*Условие задания:*
Ответьте на вопросы по отрывку о втором томе «Мертвых душ» ниже.
1. От чего предостерегал Чернышевский?
2. Какой выдумкой Чичиков обманул Бетрищева и Тентетникова?
3. У какого помещика Чичиков случайно встретил Платона Платонова?

*Фрагмент страницы:*
*-*-*

Гиппиус В. В.: Творческий путь Гоголя
Второй том "Мертвых душ"

Второй том «Мертвых душ»

Последний литературный труд Гоголя — второй том «Мертвых душ» — в том виде, какой он принял к последним дня жизни Гоголя, нам неизвестен. Мы можем о нем судить по немногим дошедшим главам; причем до сих пор остается неясным время работы Гоголя над первоначальным текстом этих глав и над поправками, которыми текст их испещрен. Суждение о всем томе затрудняется и тем, что некоторые дошедшие страницы явно представляют собою лишь неотделанные наброски; с другой стороны, среди недошедшего были эпизоды, которыми восхищались современники, слушавшие их в чтении Гоголя. Чернышевский был прав, предостерегая от окончательного приговора — по случайно уцелевшим от сожжения фрагментам. С этими оговорками сопоставление второго с первым, разумеется, допустимо, тем более что особенности второго тома производят впечатление вполне закономерных.

Сюжет второго тома восстанавливается частью по дошедшим главам, частью по воспоминаниям современников. Вот он в общих чертах: Чичиков продолжает свои путешествия и свою авантюру.

Заехав случайно к помещику Тентетникову и сблизившись с ним, он помог Тентетникову восстановить отношения с оскорбившим его генералом Бетрищевым и дочерью его Уленькой. Обманув того и другого выдумкой о глупом дядюшке, Чичиков получает в подарок от Бетрищева купчую на мертвых, а от Тентетникова даже и на живых. Он берется оповестить родственников генерала о предстоящей свадьбе Тентетникова и Уленьки. Спутником Чичикова делается скучающий помещик Платон Платонов, случайно встреченный у помещика Петуха. С ним Чичиков побывал у идеального хозяина Костанжогло, у разорившегося помещика Хлобуева, имение которого с помощью Костанжогло купил; у другого идеального хозяина — брата Платонова, у Чагравина, с женой которого у Платонова завязывается любовь; у брата генерала Бетрищева и у Вороного-Дрянного — политического заговорщика, из-за связи с которым пострадал и Тентетников.

*-*-*

*Раздел набора данных:*
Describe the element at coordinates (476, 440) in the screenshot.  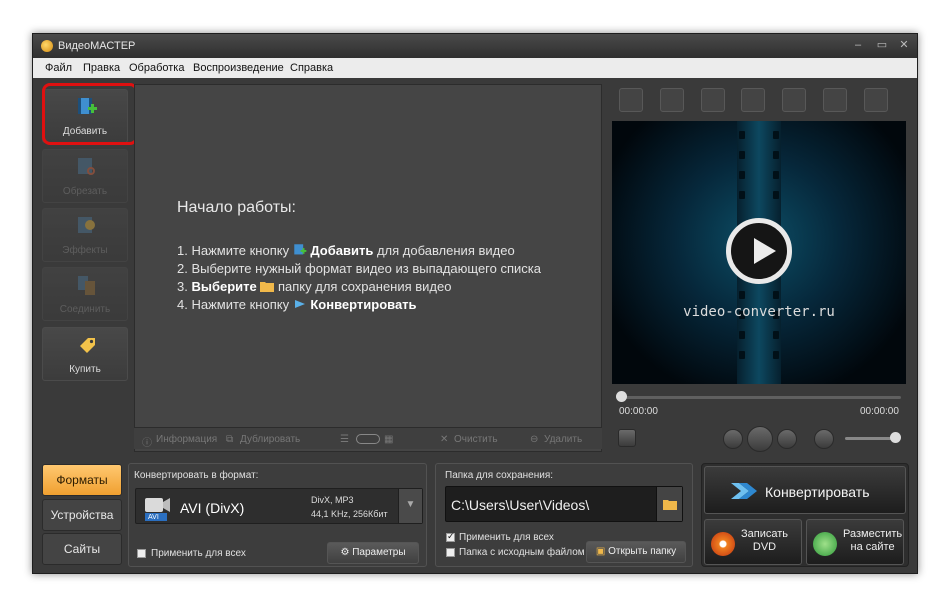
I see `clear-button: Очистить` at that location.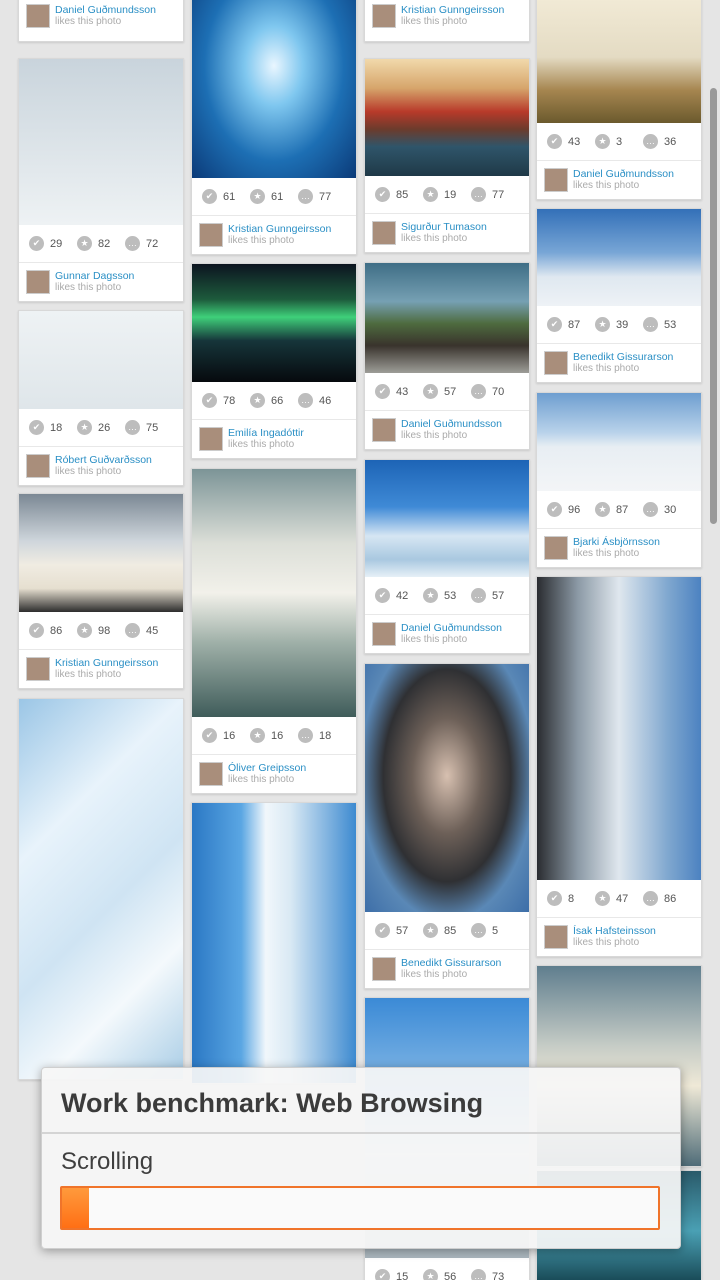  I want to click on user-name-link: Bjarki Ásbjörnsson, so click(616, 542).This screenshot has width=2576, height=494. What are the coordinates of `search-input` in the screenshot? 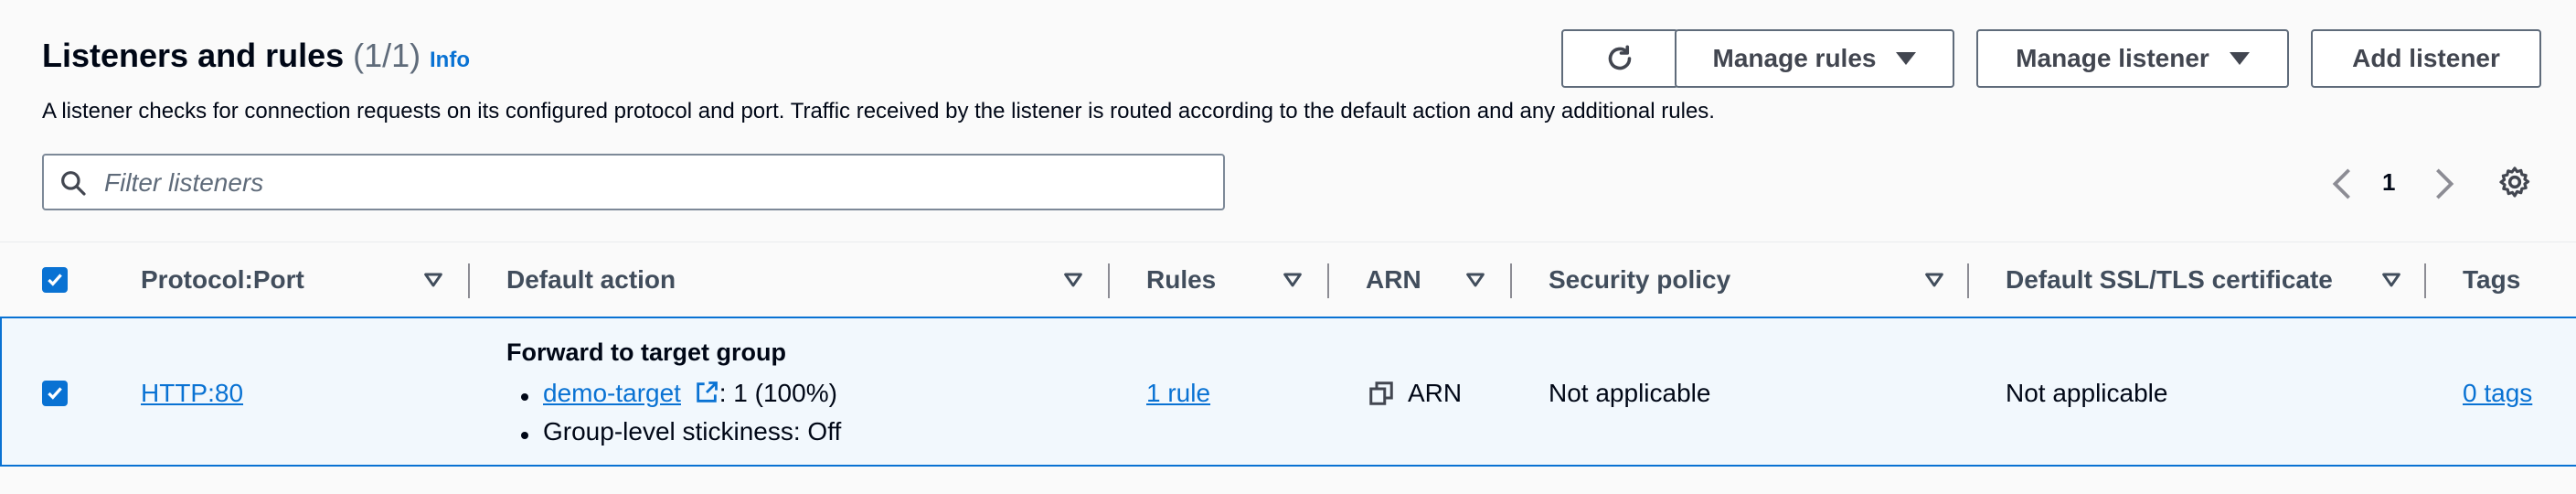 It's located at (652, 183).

*-*-*

*Решение задачи:*
1. Чернышевский предостерегал от окончательного приговора по случайно уцелевшим от сожжения фрагментам.
2. Чичиков обманул их выдумкой о глупом дядюшке.
3. Чичиков встретил Платона Платонова у помещика Петуха.